Raw Cow’s milk is good

Let us discuss in detail what form should we choose to consume when it comes to milk

  1. Raw Milk: It refers to any animal milk which has not been pasteurized. Pasteurization is the process of heating milk to destroy all harmful bacteria including those that cause tuberculosis, typhoid fever, Q fever & diphtheria (to name a few). The risk of getting foodborne illness is ~150 times more for raw dairy as compared to pasteurized milk. The trend of consuming more raw milk has been increasing though it has been banned in many countries. Why has the consumption of raw milk increased in spite of the fact that it negatively impacts our health? What is the reality?
    1. Pasteurized milk kills harmful bacteria present in the milk
    2. Raw Milk is not able to kill harmful bacteria on its own
    3. Pasteurized milk does not result in dairy allergies & lactose intolerance. If you are lactose intolerant you will observe symptoms by consuming both raw & pasteurized milk
    4. Just because it is a pasteurized milk, it does not mean that you can leave the milk outside for a longer period of time.
  1. How about skimmed milk? Cow milk is full of nutrients without any need to get it fortified. Natural milk is recommended by many countries & is put forward as a healthier dairy option.  Consumption of such healthier options reduces risk of heart diseases, osteoporosis & various types of cancers. It is claimed that low fat milk such as skimmed milk is full of sugar. The difference between cow pasteurized milk & skimmed milk is the fat content. The change in macronutrient composition & impact overall calorie content. This alters the taste & makes skimmed milk less creamy. The sugar content in the milk is relatively equal and is made up of lactose which is naturally occurring sugar in the milk. The issue lies in information provided on the labels which do not show difference between naturally occurring sugar & added sugar. As such skimmed milk does not increase your sugar intake.
  1. Soy Milk: Soy milk has a very similar nutritional composition when compared to cow milk. It is low in saturated fats & is high in unsaturated fat (considered as healthy fats). Regular intake of soy milk can help you reduce triglycerides & bad cholesterol while increasing good cholesterol level. To leverage the benefits of consuming soy milk, get the one that is fortified with calcium & vitamin D. This is a great alternative for lactose intolerant people & vegans.
  1. Nutty & Seed Milk: There are a lot of nuts & seeds milk like almond, cashew, hazelnut, walnut, peanuts & flax to choose from. All these are very low in calories & protein when compared to cow’s milk which contains 8 grams of protein per 250 ml milk. You would need to consume a lot more nutty & seed milk to get the same nutrition you get from Cow’s milk. For instance, if you prefer Almond Milk, you need to consume at least 2000 ml to get same amount of protein as you would get from 250 ml of cow milk
  1. Coconut Milk: Of late, people have been recommending consumption of coconut milk. As compared to cow’s milk that contains 5 grams of saturated fat, 250 ml of coconut milk contains 53 grams of saturated fat. It is  evident that saturated fat should not be consumed in excess. The primary acid found in coconut milk is lauric acid, a medium chain fatty acid (MCFA) that acts as long chain fatty acid in our body. MCFA are absorbed much faster as compared to LCFA. The longer the absorption, the high risk of attracting heart diseases & high LDL. Therefore coconut milk should be consumed in moderation.

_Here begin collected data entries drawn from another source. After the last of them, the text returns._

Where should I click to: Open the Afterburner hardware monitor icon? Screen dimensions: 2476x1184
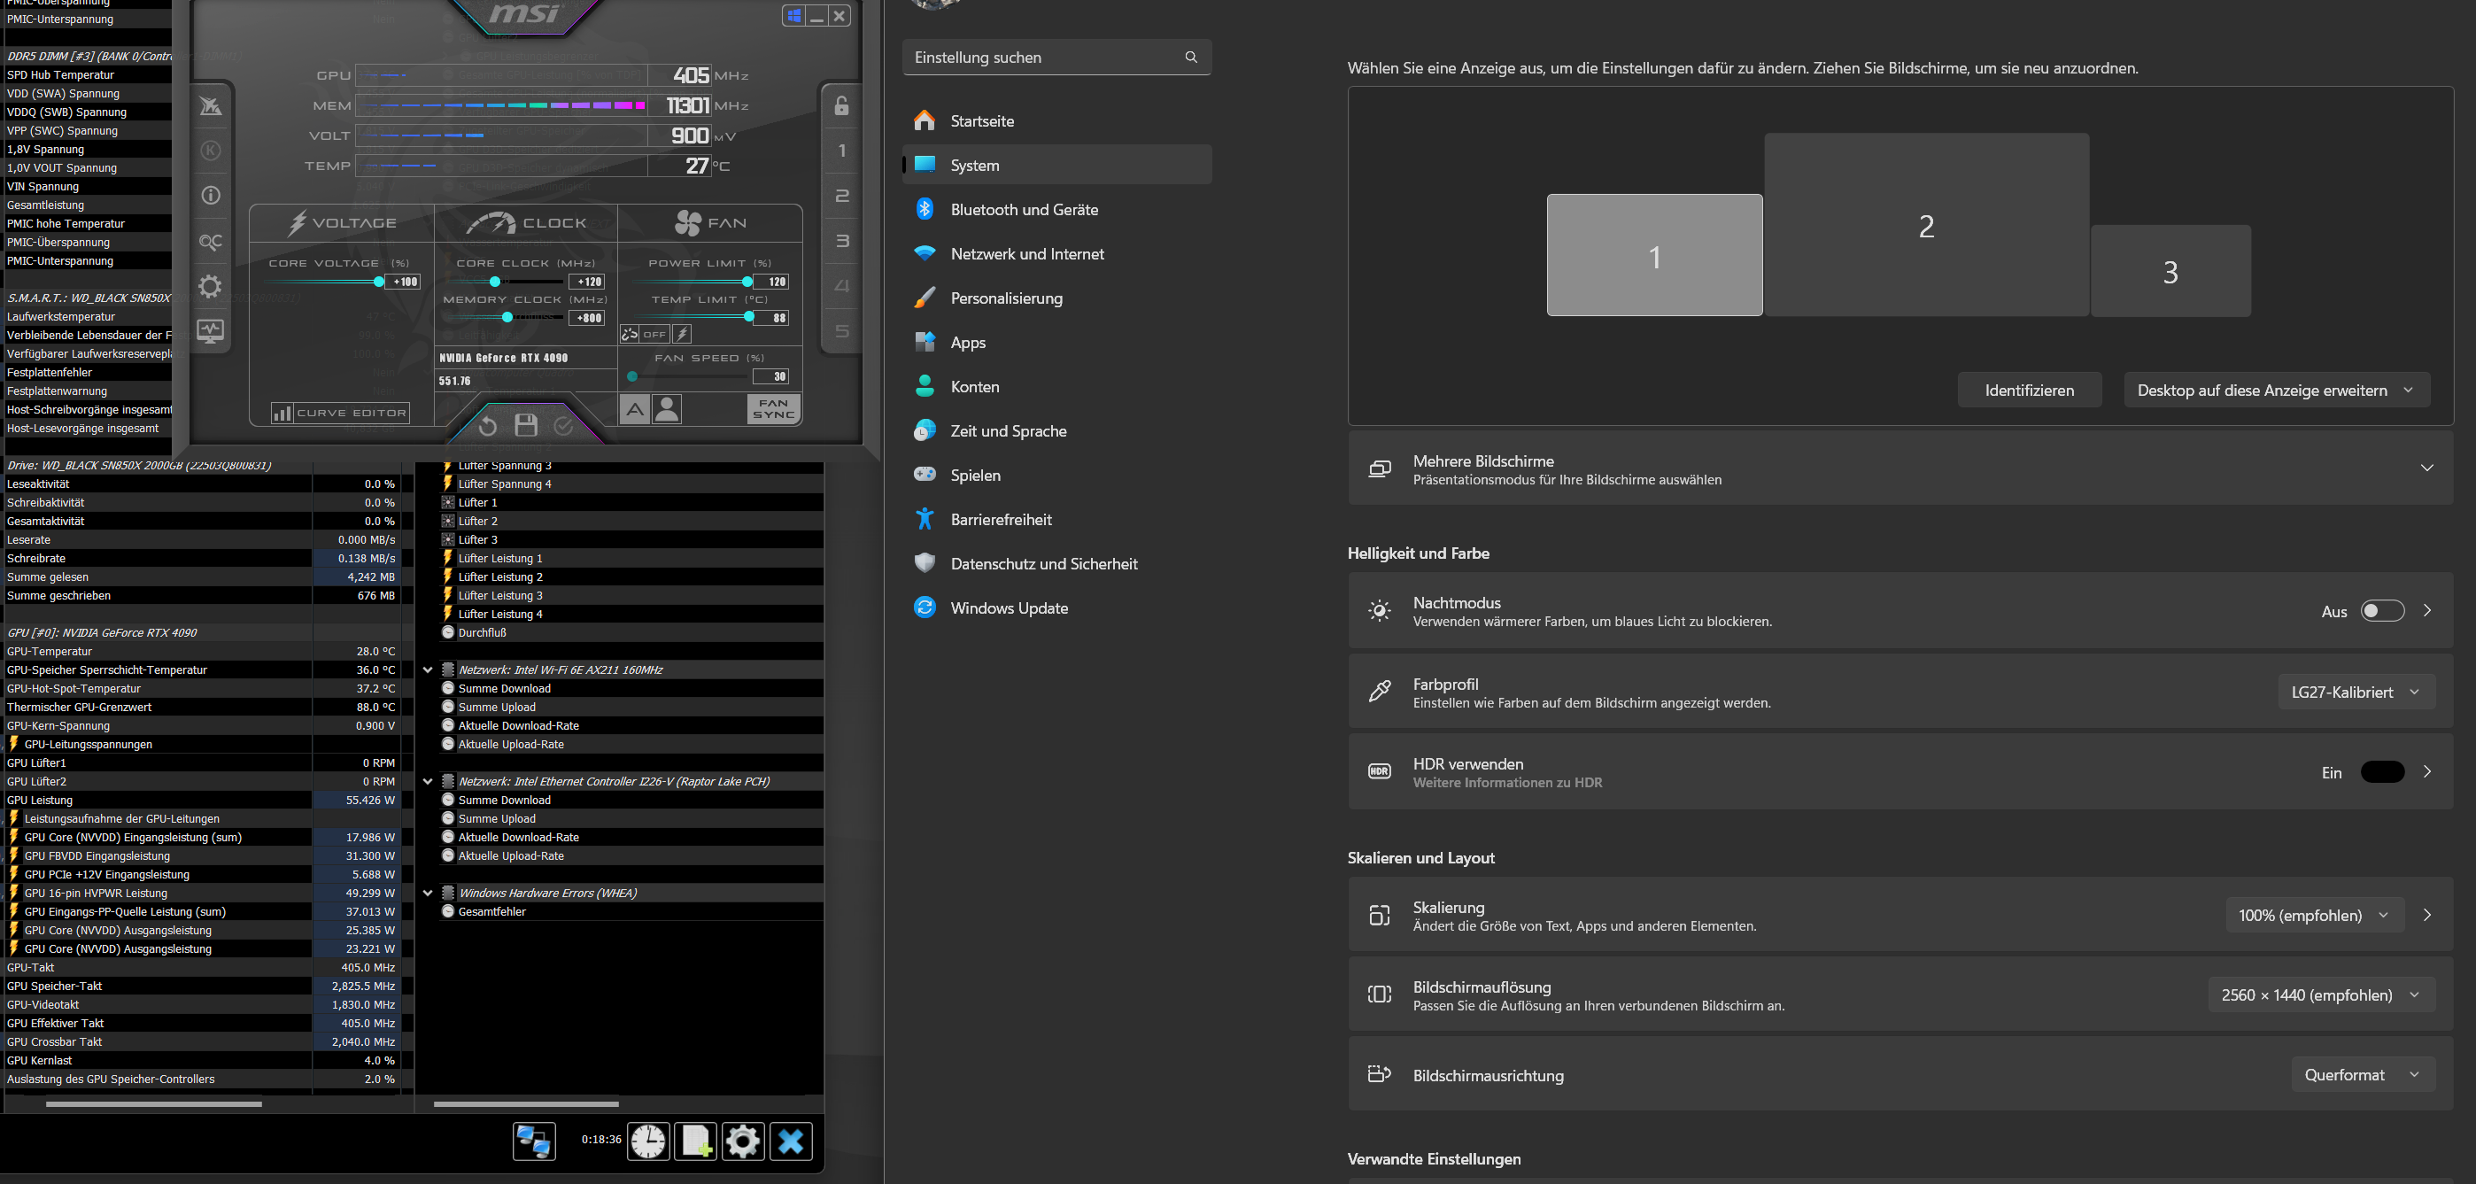[210, 332]
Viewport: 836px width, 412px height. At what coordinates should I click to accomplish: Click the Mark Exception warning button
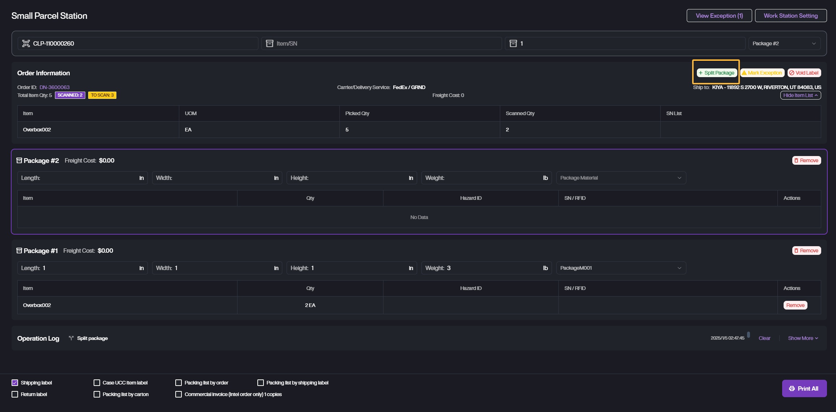pos(762,73)
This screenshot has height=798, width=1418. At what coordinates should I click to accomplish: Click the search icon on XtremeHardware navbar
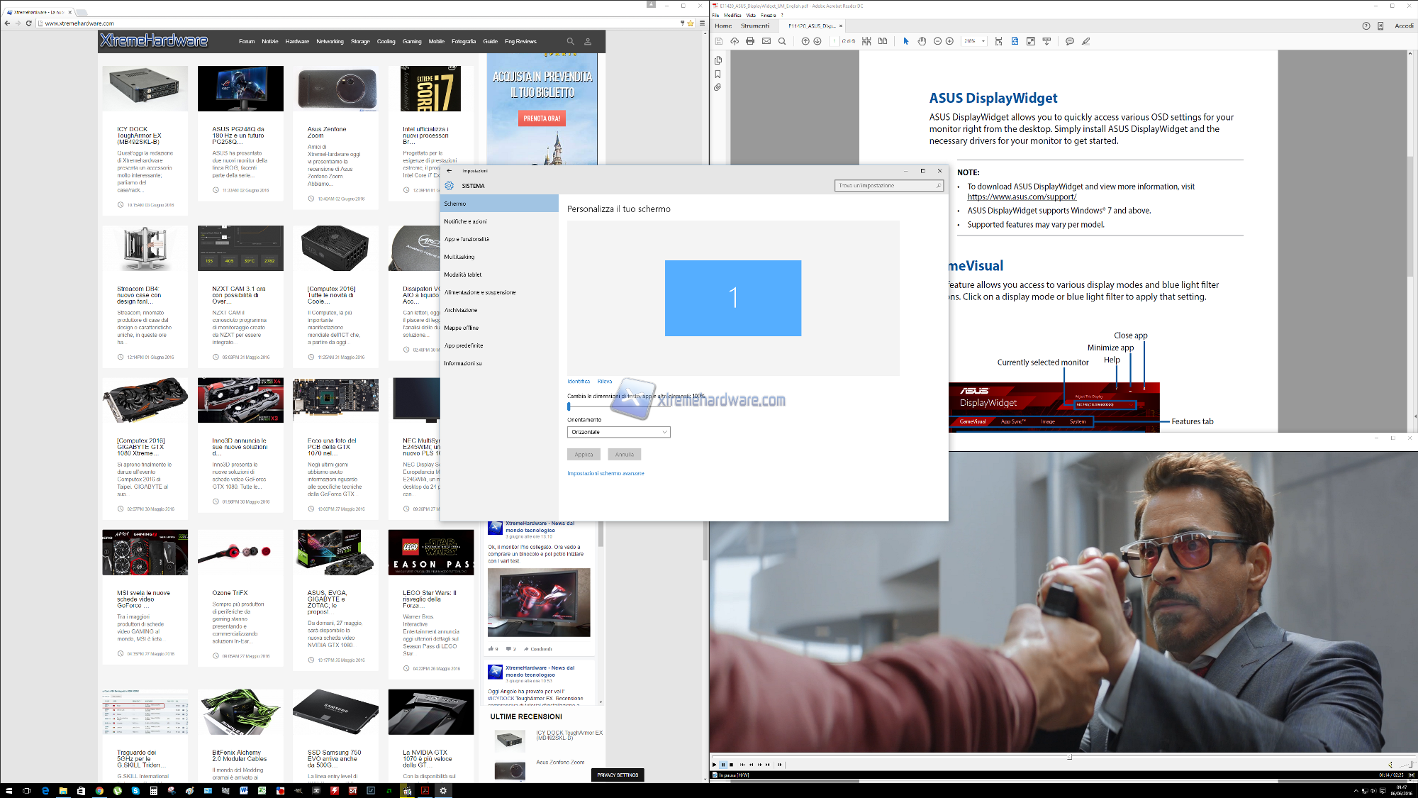click(x=570, y=41)

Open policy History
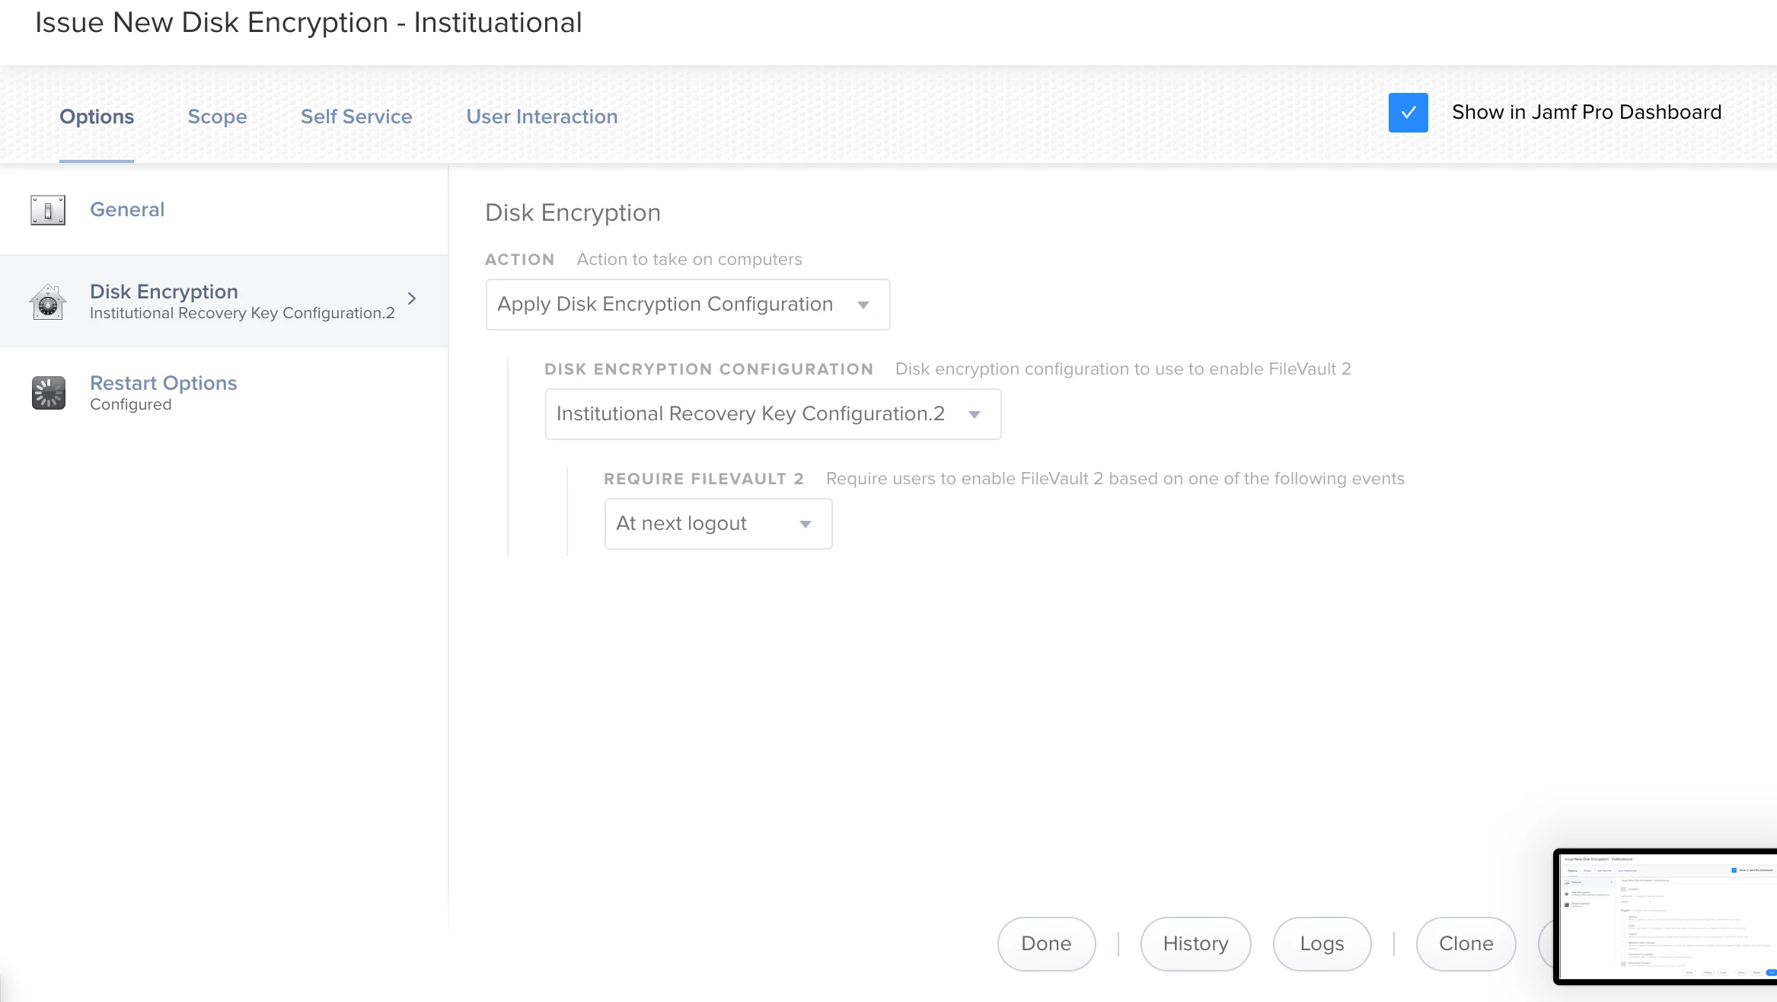click(1195, 944)
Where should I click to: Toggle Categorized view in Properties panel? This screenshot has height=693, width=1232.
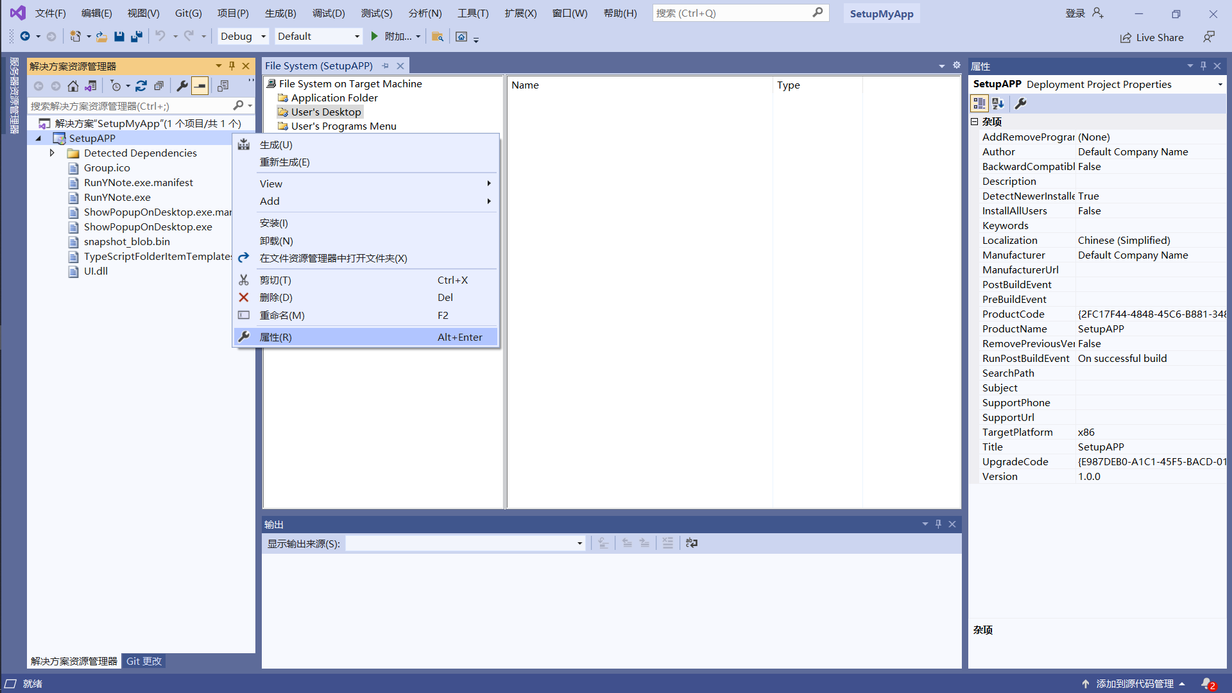tap(979, 103)
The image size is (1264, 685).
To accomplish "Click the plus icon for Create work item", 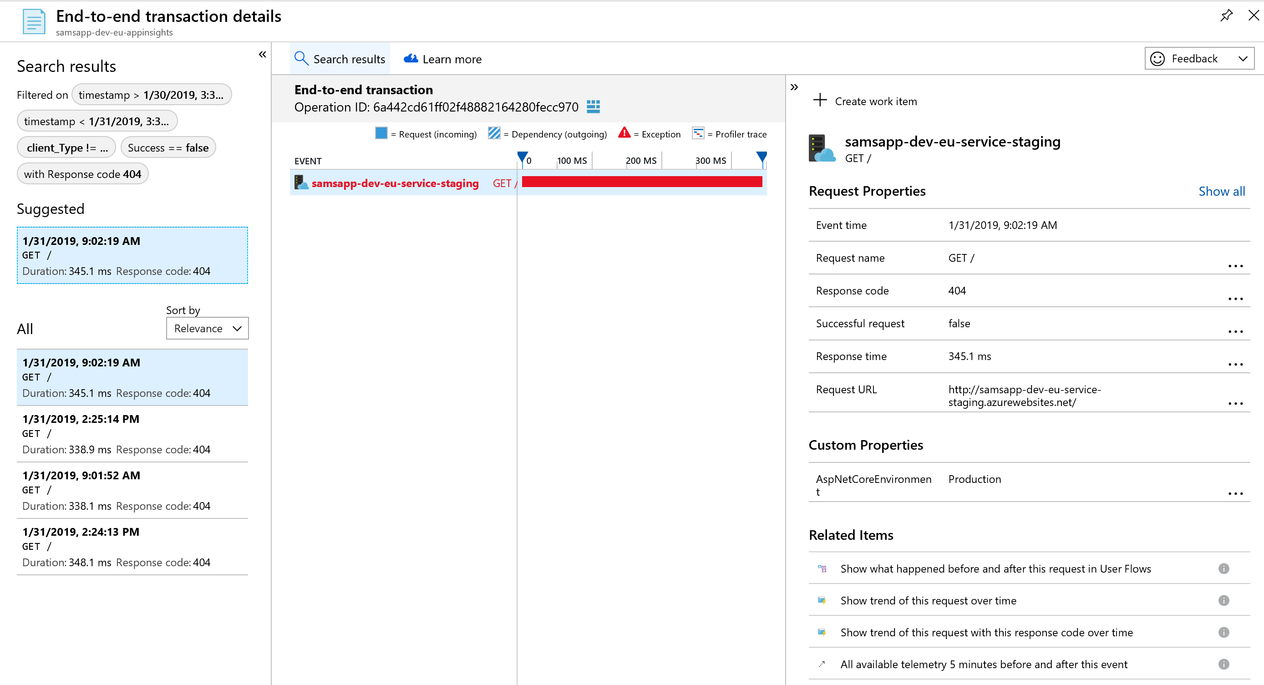I will pos(819,101).
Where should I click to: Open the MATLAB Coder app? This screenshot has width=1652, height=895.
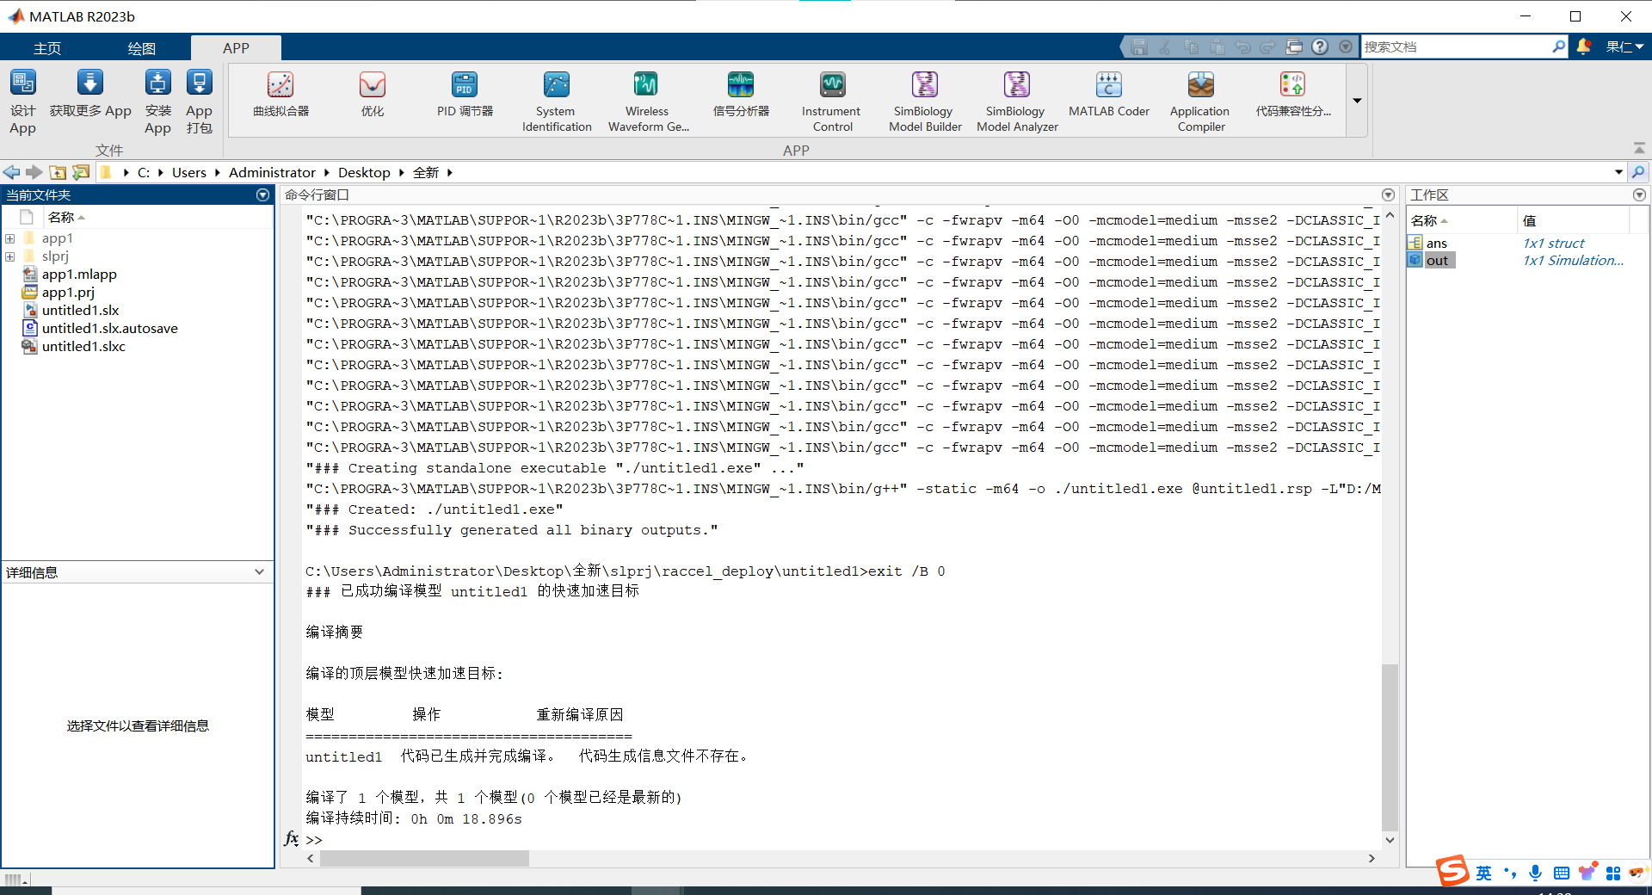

Rice milk, pea milk & potato milk are new additions to milk alternatives. Potato milk is gluten free &  starchy. It is much less in calories when compared to cow’s milk but has 1.5 times the carbs than cow’s milk. It is deficient in protein & fat. Rice milk is a great alternative for those suffering from a lot of allergies. It is low in calories but has twice the carbs as compared to cow’s milk.